▸ FRAGMENTO MOSTRADO
Martilleados por un «léxico terrible» que hace de la desproporción semántica un caballo de batalla, sería bueno, para percibir la realidad, preguntarnos a menudo cuál es el significado de las palabras, sobre todo de las más cacareadas.
Por supuesto, no hacen falta elevados estudios filológicos para llamar a las cosas por su nombre: basta con desconfiar de los periodistas, cruzar los datos de la memoria con la observación del presente y, por último, distinguir la verdad de la ficción.
Alfredo Cospito, acusado de masacre contra el Estado, está desde hace más de cien días en huelga de hambre lucha contra el 41 bis. Una masacre un tanto extraña dado que la acción por la que se le condena a cadena perpetua (dos artefactos explosivos de escasa potencia frente a la comisaría de los Carabinieri) no causó muertos ni heridos.
Entonces, ¿cómo se define una masacre?

▸ INFORMACIÓN APORTADA
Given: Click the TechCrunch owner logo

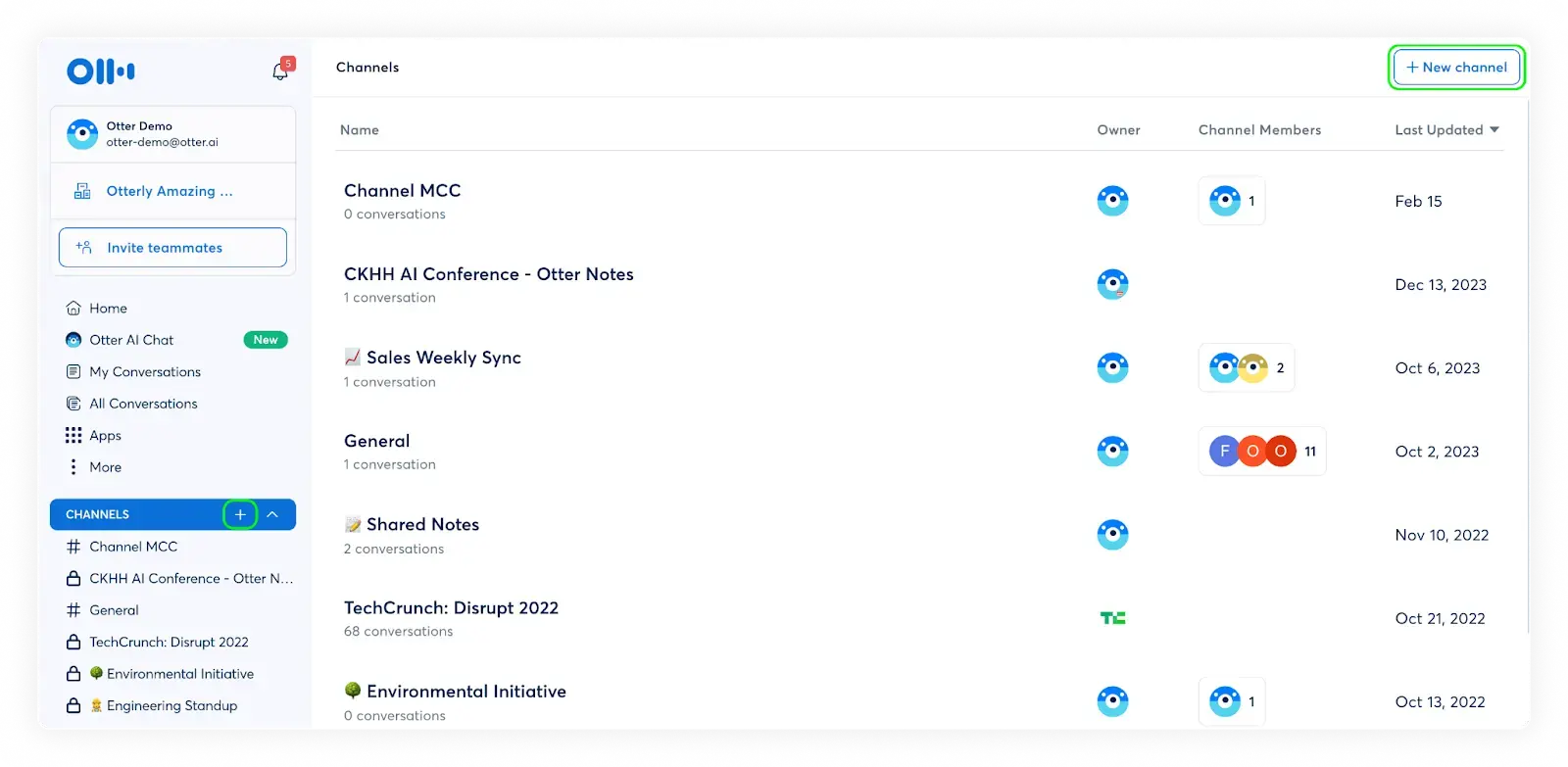Looking at the screenshot, I should tap(1112, 618).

▸ SOBRE LA TAREA
Copia del fragmento mostrado, por favor, el pasaje que va de «Alfredo Cospito, acusado» a «define una masacre?», sin cambiar nada.

▸ RESULTADO
Alfredo Cospito, acusado de masacre contra el Estado, está desde hace más de cien días en huelga de hambre lucha contra el 41 bis. Una masacre un tanto extraña dado que la acción por la que se le condena a cadena perpetua (dos artefactos explosivos de escasa potencia frente a la comisaría de los Carabinieri) no causó muertos ni heridos.
Entonces, ¿cómo se define una masacre?